What do the lines say from the one containing "Image resolution: width=1024" to the end of the records? Restate them word for word, and only those.
##### Data for the task
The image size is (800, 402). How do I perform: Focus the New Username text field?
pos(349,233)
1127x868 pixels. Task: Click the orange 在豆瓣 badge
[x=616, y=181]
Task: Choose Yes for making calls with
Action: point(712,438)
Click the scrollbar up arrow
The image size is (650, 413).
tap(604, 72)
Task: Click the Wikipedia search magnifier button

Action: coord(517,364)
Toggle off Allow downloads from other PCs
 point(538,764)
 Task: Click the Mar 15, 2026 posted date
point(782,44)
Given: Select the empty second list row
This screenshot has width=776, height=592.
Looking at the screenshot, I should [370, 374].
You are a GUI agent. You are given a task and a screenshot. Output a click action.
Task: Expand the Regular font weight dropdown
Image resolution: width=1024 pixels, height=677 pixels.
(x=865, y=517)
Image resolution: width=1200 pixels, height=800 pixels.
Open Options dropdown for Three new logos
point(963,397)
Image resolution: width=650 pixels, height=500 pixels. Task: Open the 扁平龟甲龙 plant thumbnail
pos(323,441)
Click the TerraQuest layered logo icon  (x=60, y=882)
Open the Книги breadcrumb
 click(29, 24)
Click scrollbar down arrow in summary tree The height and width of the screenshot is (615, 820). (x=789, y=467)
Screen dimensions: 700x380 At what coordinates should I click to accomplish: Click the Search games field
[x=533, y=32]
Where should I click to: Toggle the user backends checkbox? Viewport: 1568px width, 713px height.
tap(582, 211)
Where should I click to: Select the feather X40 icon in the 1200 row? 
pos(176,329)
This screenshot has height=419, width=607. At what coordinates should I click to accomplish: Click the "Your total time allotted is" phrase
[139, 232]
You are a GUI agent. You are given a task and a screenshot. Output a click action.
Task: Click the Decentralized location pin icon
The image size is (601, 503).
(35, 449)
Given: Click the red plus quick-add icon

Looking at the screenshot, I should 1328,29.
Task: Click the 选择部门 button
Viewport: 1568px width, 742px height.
##########
**Response for this exercise**
Image resolution: width=1024 pixels, height=677 pixels.
(x=865, y=517)
Image resolution: width=1200 pixels, height=800 pixels.
Open Options dropdown for Three new logos
point(963,397)
Image resolution: width=650 pixels, height=500 pixels. Task: Open the 扁平龟甲龙 plant thumbnail
pos(323,441)
Click the TerraQuest layered logo icon  (x=60, y=882)
Open the Книги breadcrumb
 click(29, 24)
Click scrollbar down arrow in summary tree The height and width of the screenshot is (615, 820). (x=789, y=467)
Screen dimensions: 700x380 At what coordinates should I click to accomplish: Click the Search games field
[x=533, y=32]
Where should I click to: Toggle the user backends checkbox? Viewport: 1568px width, 713px height.
tap(582, 211)
Where should I click to: Select the feather X40 icon in the 1200 row? 
pos(176,329)
This screenshot has height=419, width=607. At what coordinates should I click to accomplish: Click the "Your total time allotted is" phrase
[139, 232]
You are a GUI agent. You are given a task and a screenshot. Output a click action.
Task: Click the Decentralized location pin icon
The image size is (601, 503).
(35, 449)
Given: Click the red plus quick-add icon

Looking at the screenshot, I should 1328,29.
Task: Click the 选择部门 button
Viewport: 1568px width, 742px height.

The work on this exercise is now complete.